DEREG mice specifically express DTR-eGFP in T reg cells. (A) Map of BAC construct used for generation of transgenic mice. I and XI indicate the positions of exons I and XI of the foxp3 gene. 24 bp of exon I were replaced by the gene coding for DTR-eGFPpA by homologous recombination with a 1-kb 5′ and 3′ homologous sequence (Boxes A and B). (B) Transgene expression is specific for CD25+CD4+ T cells in naive DEREG mice. Flow cytometric analysis of live-gated CD4+ LN cells of the indicated genotype reveals GFP expression mainly in CD25+CD4+ T cells. (C) Analysis of CD25+CD4+ T cell subsets in LNs from DEREG mice and WT littermates. Plots show similar frequencies of the cell subset in live-gated cells. (D) Foxp3 and GFP expression of LN cells. Flow cytometric analysis reveals a specific transgene expression in T reg cells. Cells are live gated. The percentage of cells in each quadrant (B–D) is indicated.

Figure 2.

Figure 2.

Localization of Foxp3+ cells in the spleen and thymus. (A) Spleen sections were stained with αB220-allophycocyanin (blue), αCD3–Alexa Fluor 555 (red), and αGFP–Alexa Fluor 488 (green). (B) Thymus sections were stained with αCD3–Alexa Fluor 647 (blue), αFoxp3–Alexa Fluor 555 (red), and αGFP–Alexa Fluor 488 (green). Bars: (A and B, left) 500 μm; (A, right) 100 μm; (B, right) 50 μm.
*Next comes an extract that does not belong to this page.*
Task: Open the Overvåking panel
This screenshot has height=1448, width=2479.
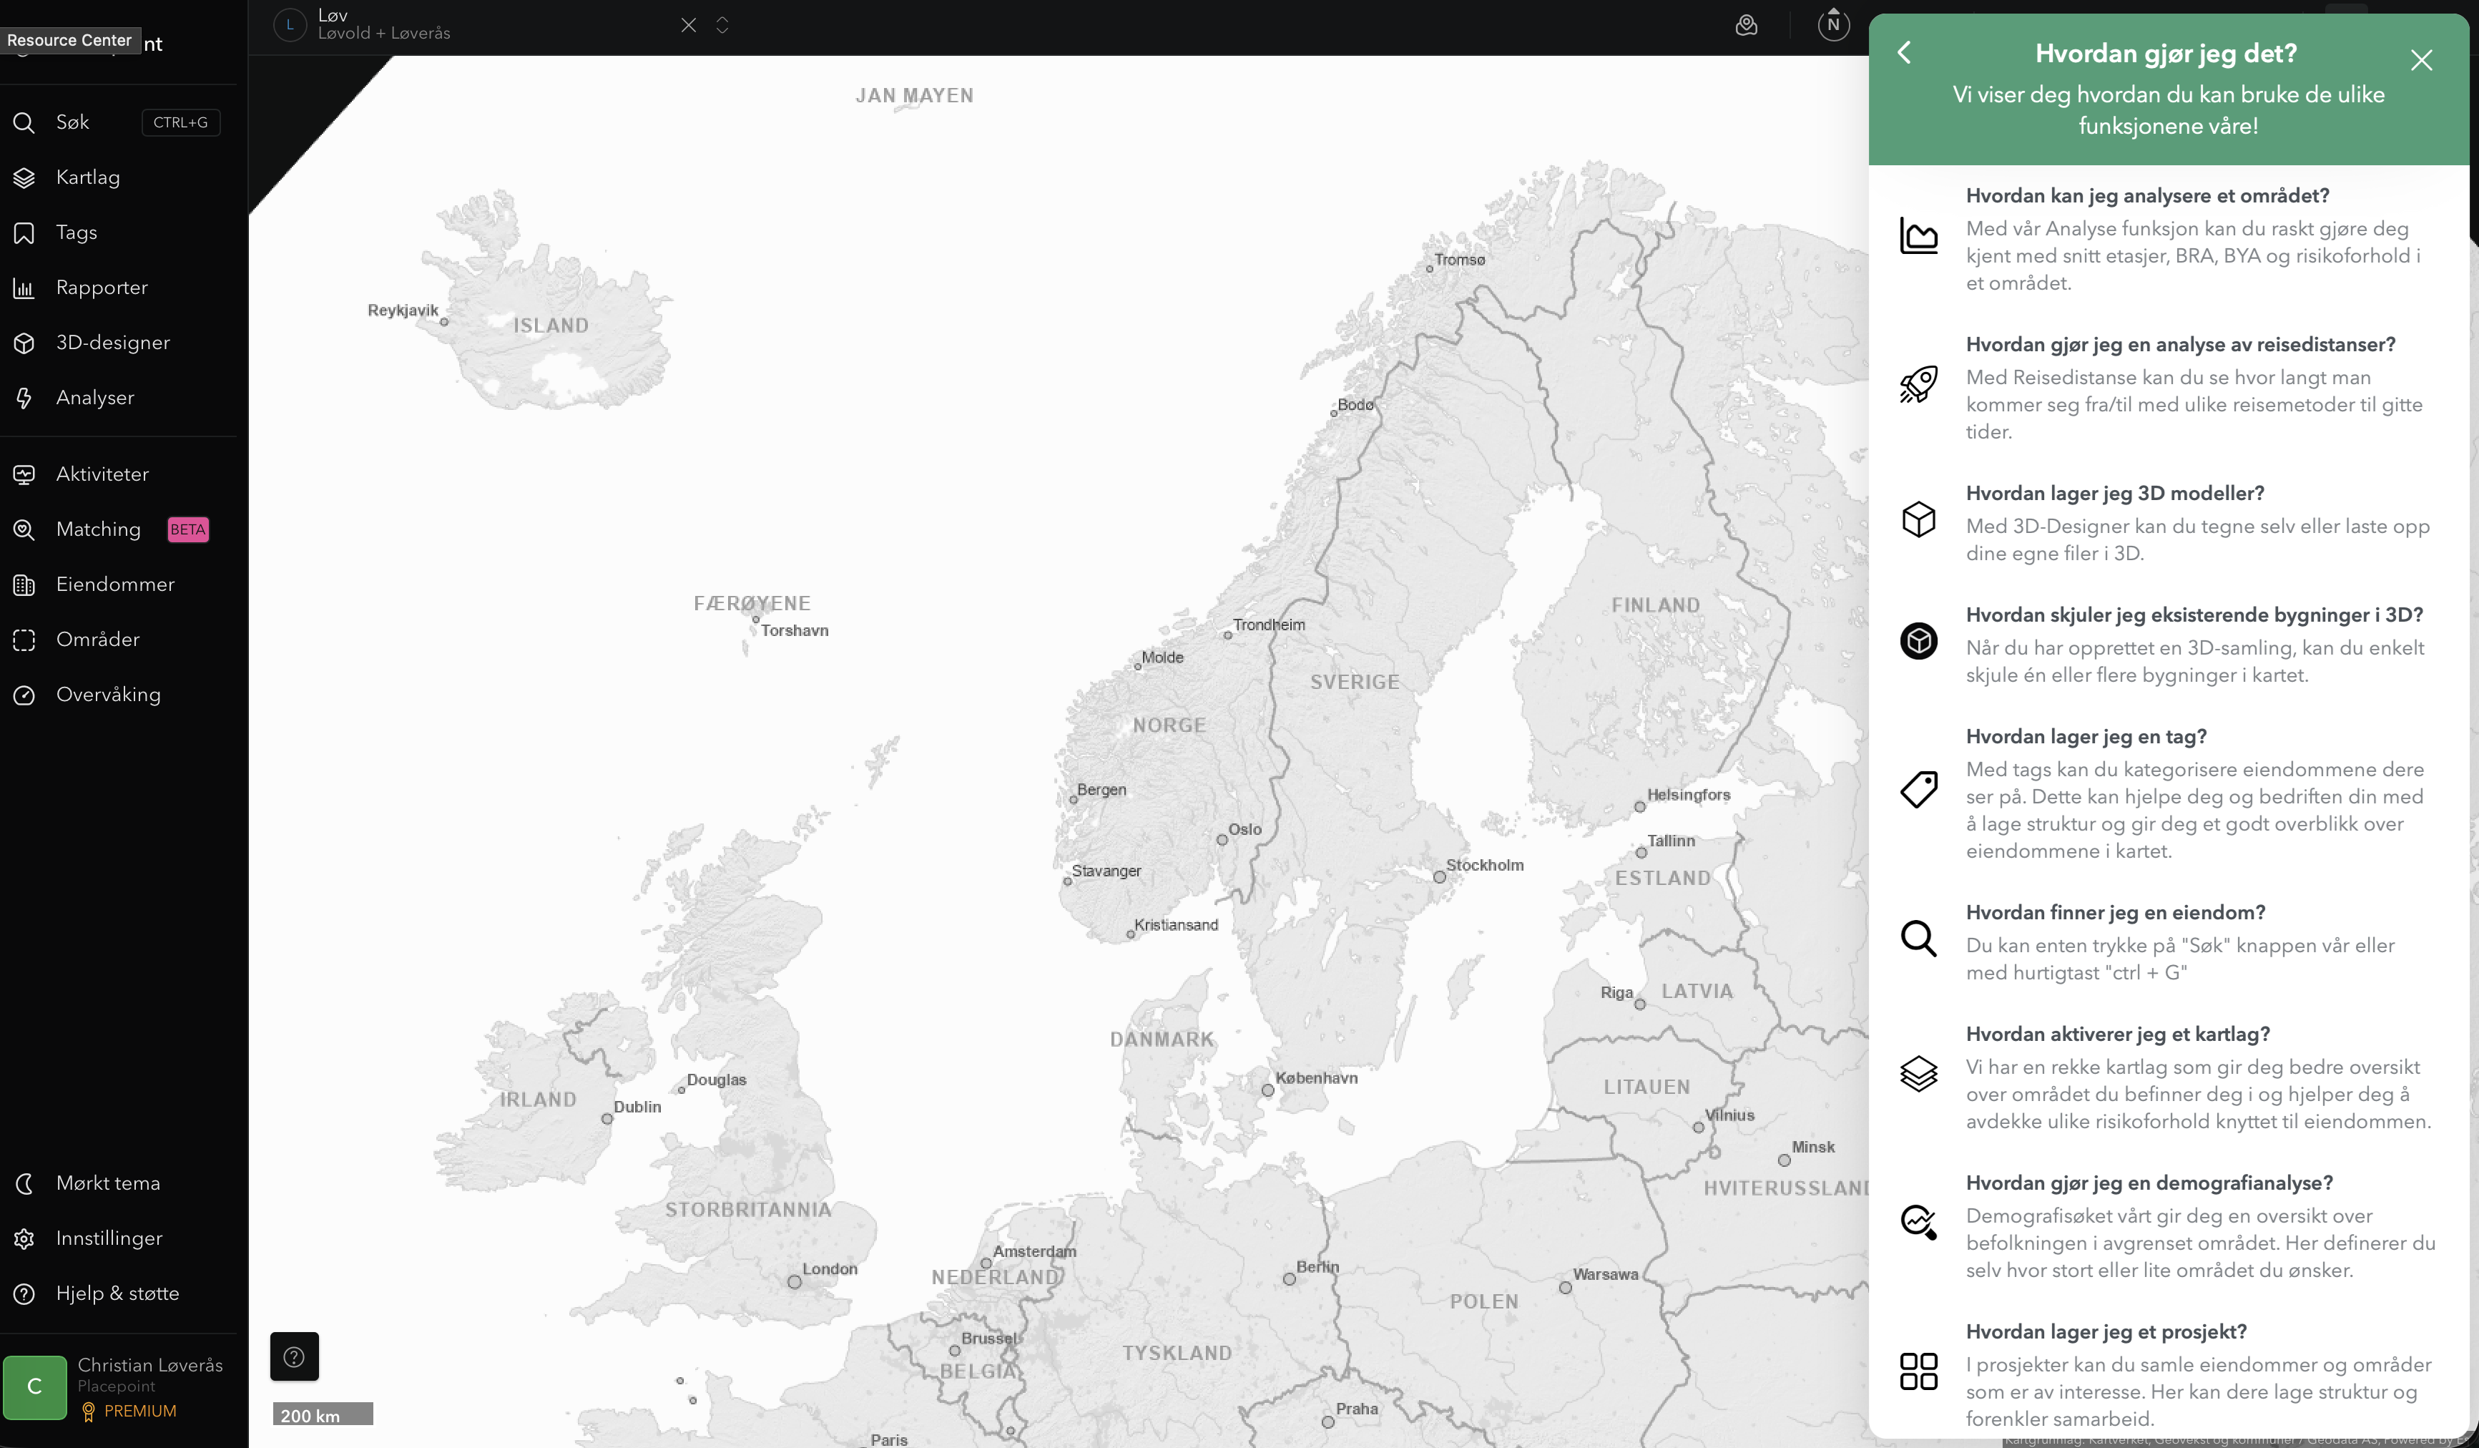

DT injection allows selective depletion of Foxp3+ T reg cells

Next we assessed whether injection of DT leads to selective depletion of Foxp3+ T reg cells in vivo. To achieve this, 6-wk-old DEREG mice were injected with 1 μg DT per mouse for six consecutive days. On day 7, we analyzed Foxp3 expression in various lymphoid organs. Among splenocytes and LN-derived cells, we observed an almost complete obliteration in the frequency and absolute number of Foxp3+CD4+ T cells in DT-treated DEREG mice compared with untreated DEREG mice or WT control mice (Fig. 3 A). A similar degree of depletion was observed in the thymus and in Peyer's patches (Fig. 3 B and not depicted). The daily dose of 1 μg DT depleted up to 90% of Foxp3+ T reg cells after 7 d. Importantly, DT treatment did not affect other lymphocyte subsets (Fig. 3 and not depicted), suggesting that DT treatment of DEREG mice allows for the selective depletion of Foxp3+ cells.

Figure 3.

Figure 3.

Depletion of Foxp3+ cells with DT in DEREG mice. After six consecutive days of DT injection (1 μg/day), mice were killed on day 7, and lymphoid organs were removed. (A) Flow cytometric analysis of LN-derived cells and splenocytes shows efficient depletion of Foxp3+ cells in DT-treated DEREG mice compared with DT-treated WT control mice. The percentage of cells in each quadrant is indicated. (B) Foxp3 staining (brown) of thymic and Peyer's patch (PP) sections shows effective depletion of Foxp3+ cells in DT-treated compared with untreated DEREG mice. Bar, 100 μm.

Selective depletion of T reg cells leads to an enhanced and prolonged delayed-type hypersensitivity (DTH) response

Previous attempts to analyze the role of CD4+ T reg cells in vivo have used anti-CD25 depleting antibodies (1). In those experiments, the antibodies remained in the circulation for a considerable time, and recent evidence has indicated that CD25+ effector T cells are also affected (unpublished data). In this report, we investigated whether selective depletion of Foxp3+ T reg cells in DEREG mice would provide a method to analyze the role of CD4+ T reg cells during an established immune response. We chose a DTH model in which T reg cells were depleted after hapten-specific sensitization during the phase when CD25+ effector T cells driving the DTH response were generated (22).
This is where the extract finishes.